Filiu delves into the internal Palestinian conflicts and the fragility of Israel’s apparent victory. He explores the narratives and different confrontations between the adversaries, viewing them as crucial for the resumption of the peace process.
The historian recalls the existence of a Palestinian entity on the land before the establishment of the Palestinian Authority in 1994 under the Oslo Accords, mentioning how the Zionists clearly defined Palestine as their objective in the late 19th century. The Balfour Declaration in 1917 historically supported the establishment of a national home for the Jewish people in Palestine.
Following the Nakba in 1948, more than half of the Palestinians were forced to leave their homes, leading to Israel’s control over 77% of the Mandate Palestine, the West Bank, and East Jerusalem. Egypt managed 1% of Palestinian land in the Gaza Strip, which would soon become a center for reviving Palestinian nationalism.

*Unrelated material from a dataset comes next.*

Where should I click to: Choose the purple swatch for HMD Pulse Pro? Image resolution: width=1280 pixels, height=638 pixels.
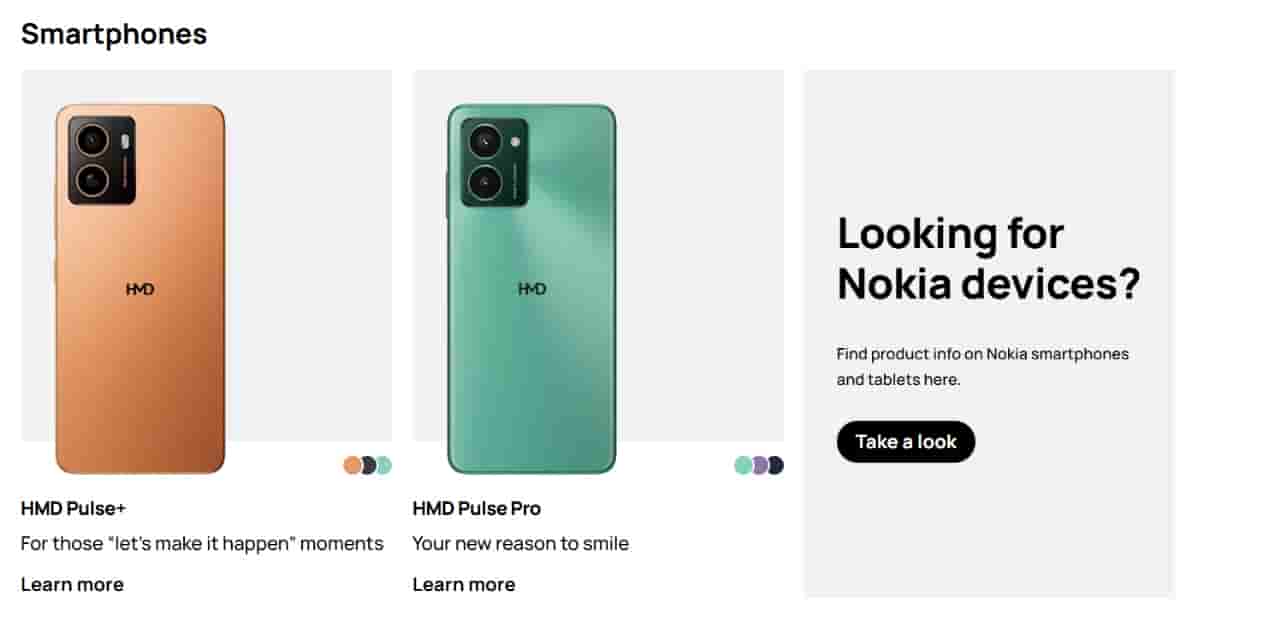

Filiu’s book, released last Friday, details the continuous process of land expropriation over more than a century, highlighting how the Palestinian population “lost” their land, especially with the Palestinian Authority having limited sovereignty in a small part of the West Bank, only to the extent delegated by Israel. Hamas now only governs a devastated land in Gaza.
The French historian discusses the strong relationship between evangelical Anglo-Saxonism and Jewish Zionism, illustrating how evangelicalism tied its individual and collective salvation to the return of the Jewish people to their land, forming a historical alliance with the Israeli right.
He further mentions how Israel, since 1973, consciously encouraged Palestinian political Islam as a counterweight to the Palestinian Liberation Organization’s nationalism, even after the Palestinian branch of the Muslim Brotherhood transformed into Hamas in 1987.
Filiu concludes that the current violence underscores the existential necessity of a two-state solution, as leaving both peoples head-to-head will only lead to a destructive downward spiral. He asserts that the Israeli-Palestinian conflict is not a zero-sum game, and neither party automatically gains when the other loses. Israel faced its worst test during a moment where the balance of power was overwhelmingly in its favor.